Micro-Space
- Formerly: Spectron Instrument Corporation
- Industry: Aerospace
- Founded: February 1977 in Denver, Colorado, USA
- Founder: Richard P. Speck
- Defunct: 2011
- Fate: Dissolved
- Headquarters: Denver, Colorado, United States

= Micro-Space =

Aerospace corporation

Micro-Space was an aerospace corporation based in Denver, Colorado, founded in February 1977 by Richard P. Speck under the name Spectron Instrument Corporation. The corporation changed its name to "Micro-Space, Inc." in 1998. It was dissolved in 2011, following the death of the founder.

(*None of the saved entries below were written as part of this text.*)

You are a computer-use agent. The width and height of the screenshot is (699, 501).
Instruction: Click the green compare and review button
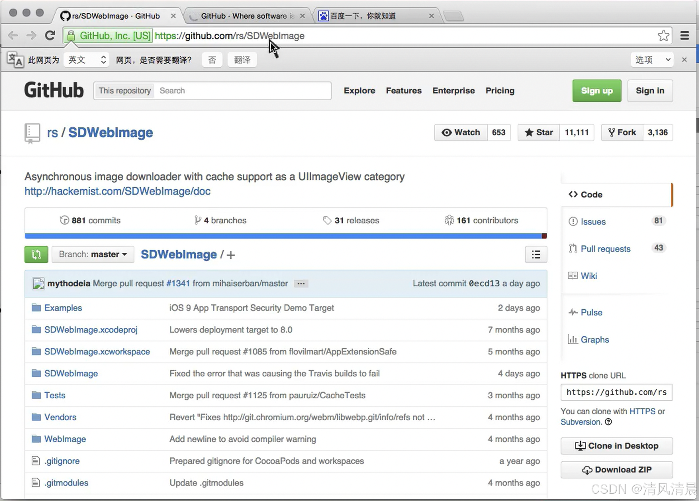[x=36, y=254]
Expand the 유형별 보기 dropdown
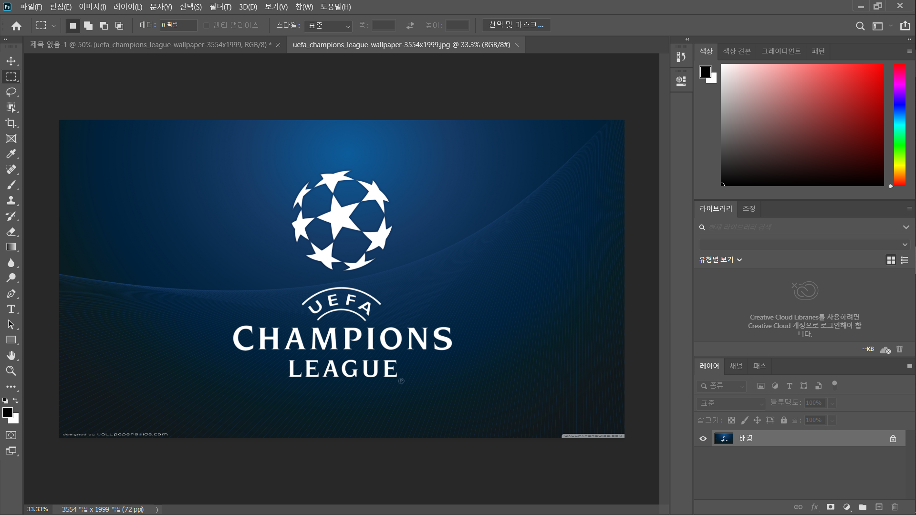Image resolution: width=916 pixels, height=515 pixels. coord(720,260)
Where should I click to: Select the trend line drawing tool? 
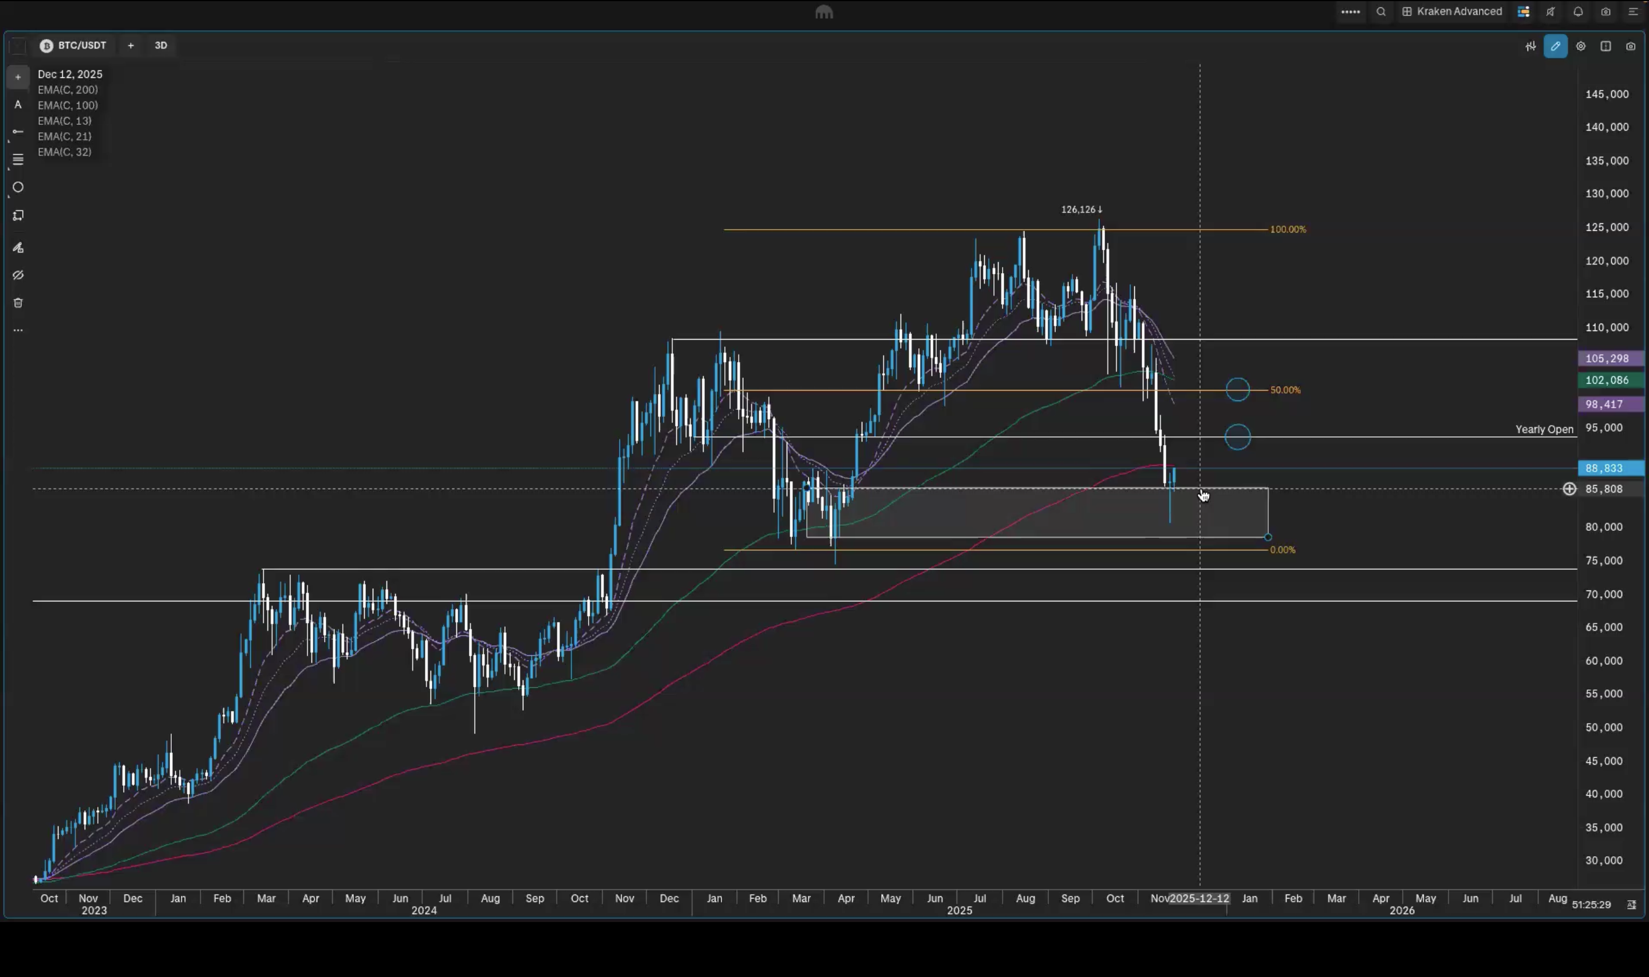(x=18, y=132)
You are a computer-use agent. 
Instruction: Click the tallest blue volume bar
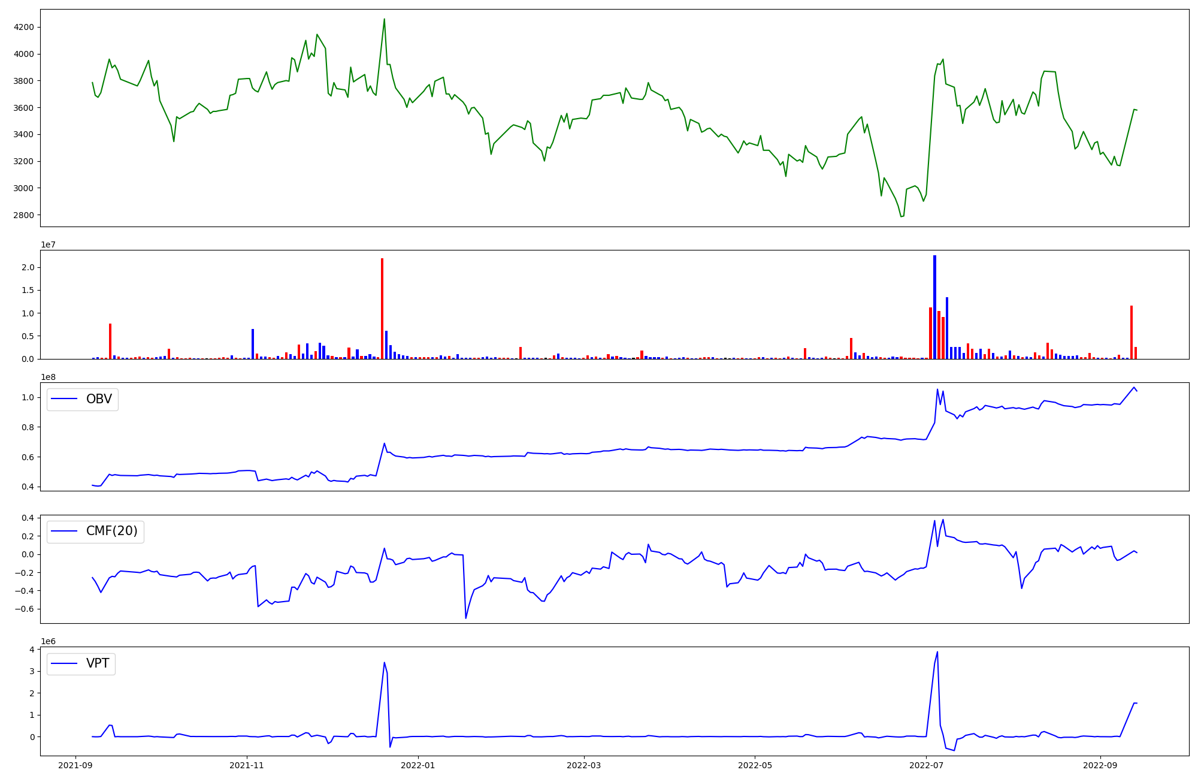point(934,307)
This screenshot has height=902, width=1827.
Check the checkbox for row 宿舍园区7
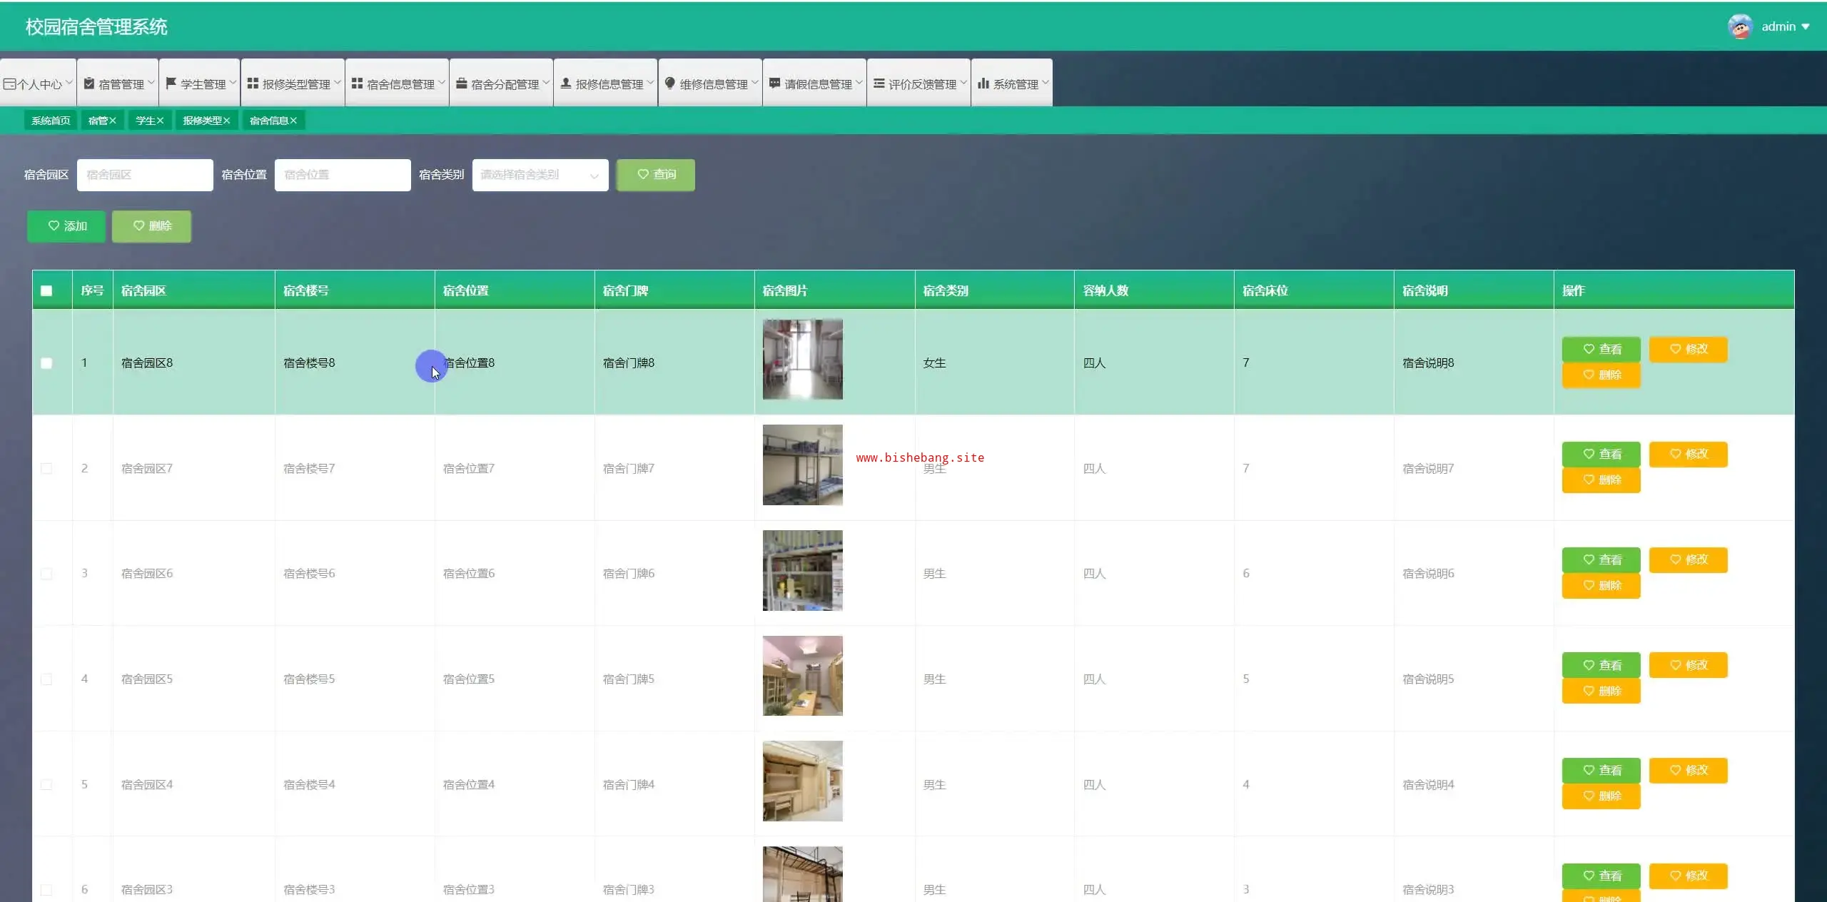coord(46,469)
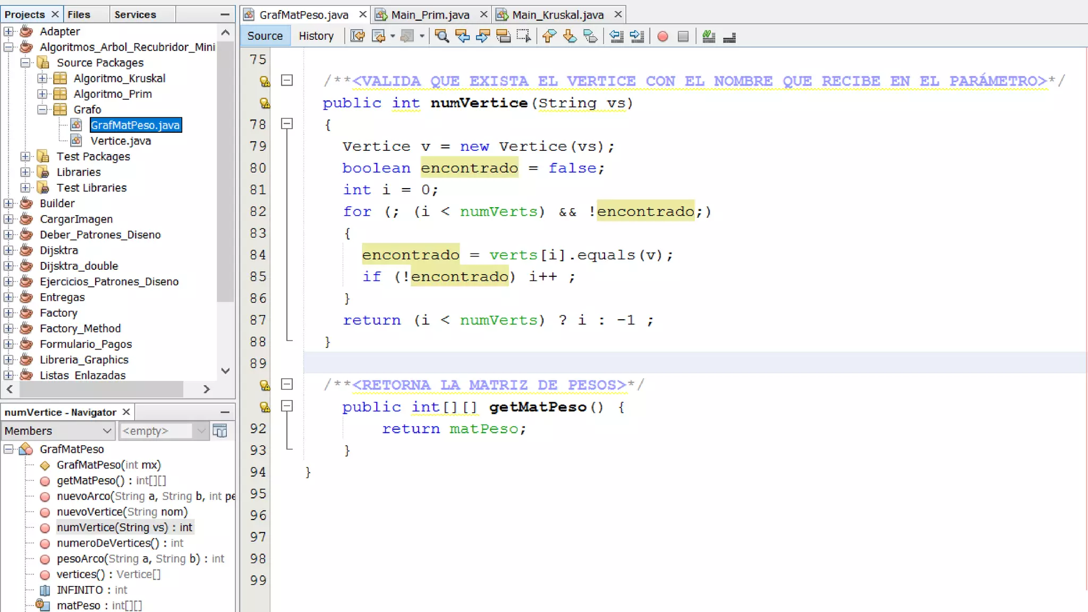Viewport: 1088px width, 612px height.
Task: Collapse the numVertice method code fold
Action: [287, 124]
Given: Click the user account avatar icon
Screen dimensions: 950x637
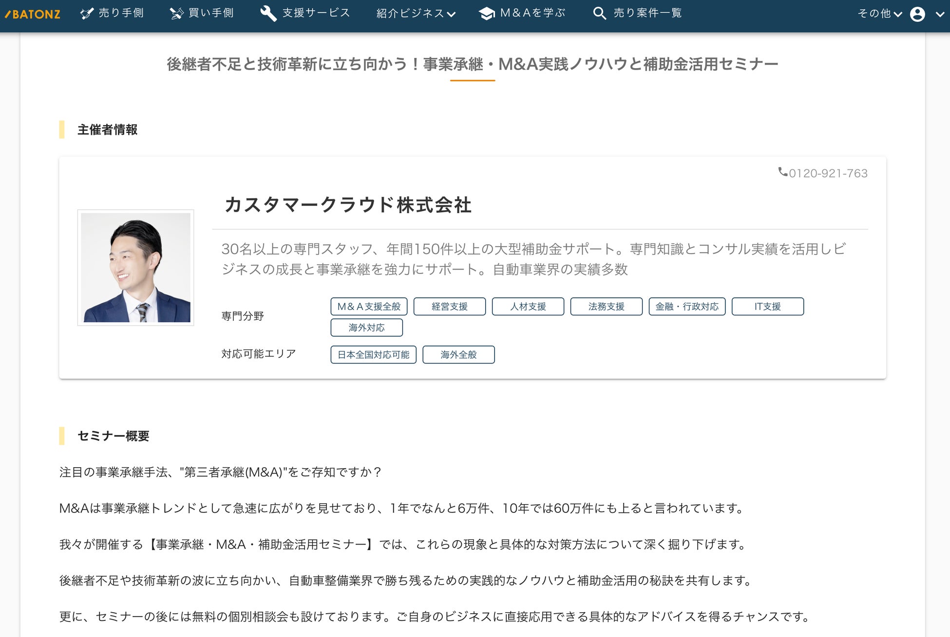Looking at the screenshot, I should [917, 14].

In addition to funding and building a number of its own spacecraft and rockets, Micro-Space was a component supplier to the emerging CubeSat industry.

==Philosophy==
Micro-Space operated using a strategy based on using modern technology to achieve radical downsizing of space systems to minimize launch cost and make mission financing feasible. They claimed that cost-effectiveness is maximised by creating satellites the size of lunchboxes or cell phones, as opposed to "Volkswagens".

==History==
While one of the smaller teams participating in the Ansari X Prize competition, Micro-Space had previously developed an active aerospace program flying innovative liquid fueled rockets. A long history of flying small rockets with telemetry, tracking and control systems demonstrates its focus on the fundamental systems necessary for uncrewed - and eventually crewed - suborbital and orbital launch vehicle and satellite systems. While its operational systems are most appropriate for atmospheric research, the company claims to have produced modules which, if clustered, could power a "spartan" crewed launch.

Seventeen liquid fueled, bipropellant rockets were successfully flown by 2006, with altitudes to 11,000 feet. Hydrogen peroxide and methyl alcohol were the fuels.

Micro-Space competed in the 2006 Lunar Lander Challenge held in Las Cruces, New Mexico, part of the Centennial Challenges competitions sponsored by NASA, and was considered by event organizers as one of two favorites to win.

Micro-Space also built operational prototypes suitable for long duration life support and other needs of lunar and interplanetary missions, including Mars landing. The company was dissolved in 2011.

Micro-Space was manifested to fly two CubeSats on a "Ride Sharing" launch with EduSAT, Sich-2 and other spacecraft, to be flown on a Dnepr rocket into a near-polar Sun-synchronous orbit in October 2010. Payload integration for this satellite group was handled by Morehead State University, involving Dr. Ben Malphrus (Space Science Center director) and professor Bob Twiggs. Micro-Space also planned to deliver two similar spacecraft to Morehead State and the University of Colorado at Colorado Springs.

The complete, four satellite "PQ-Gemini ++" mission group, in addition to validating general satellite systems, was to be capable of demonstrating Micro-Space interferometric techniques to characterize orbital differences using only precision range data between ultralight spacecraft in preparation for autonomous rendezvous. Additional systems were to allow the relative positions, distance and rotational alignment of the four satellites to be continuously monitored. This information is necessary for the final, docking procedures. Other developmental steps were projected to follow, leading to ultralight sample return missions on the Moon and Mars.

In 2010 Micro-space was selected to negotiate a NASA Phase I SBIR contract entitled "Non-Radiated Field Link to Recharge, Reprogram, Test and Co-ordinate Aux. Payload Systems". Unfortunately, the untimely death of Richard P. Speck in October 2010 effectively halted all programs.

In 2007, Micro-Space was discussing return sample analysis and lunar prospecting with several organizations.
Prospecting operations will be aimed at locating concentrations of extractable lunar gems and minerals. High grade titanium, rare-earth metals and helium-3 (a potential fusion reactor fuel) are all known to exist on the Moon. Low cost flight of concentrated ores to the Earth is feasible using Solar Powered, electromagnetic "Rail guns", and other technologies.

Propellant to complete rendezvous and docking was not allowed in the planned satellite cluster launch. Arrangements were being negotiated for launch 2011 of small Micro-Space spacecraft with propulsion systems to demonstrate the complete rendezvous and docking process as will be used with “Planetary Ascent Vehicles” carrying prospecting samples. Negotiations with this launch supplier also cover subsequent launch of a “Lunar Lander” and Lunar Transfer spacecraft, as well as the Planetary Ascent and Return vehicles.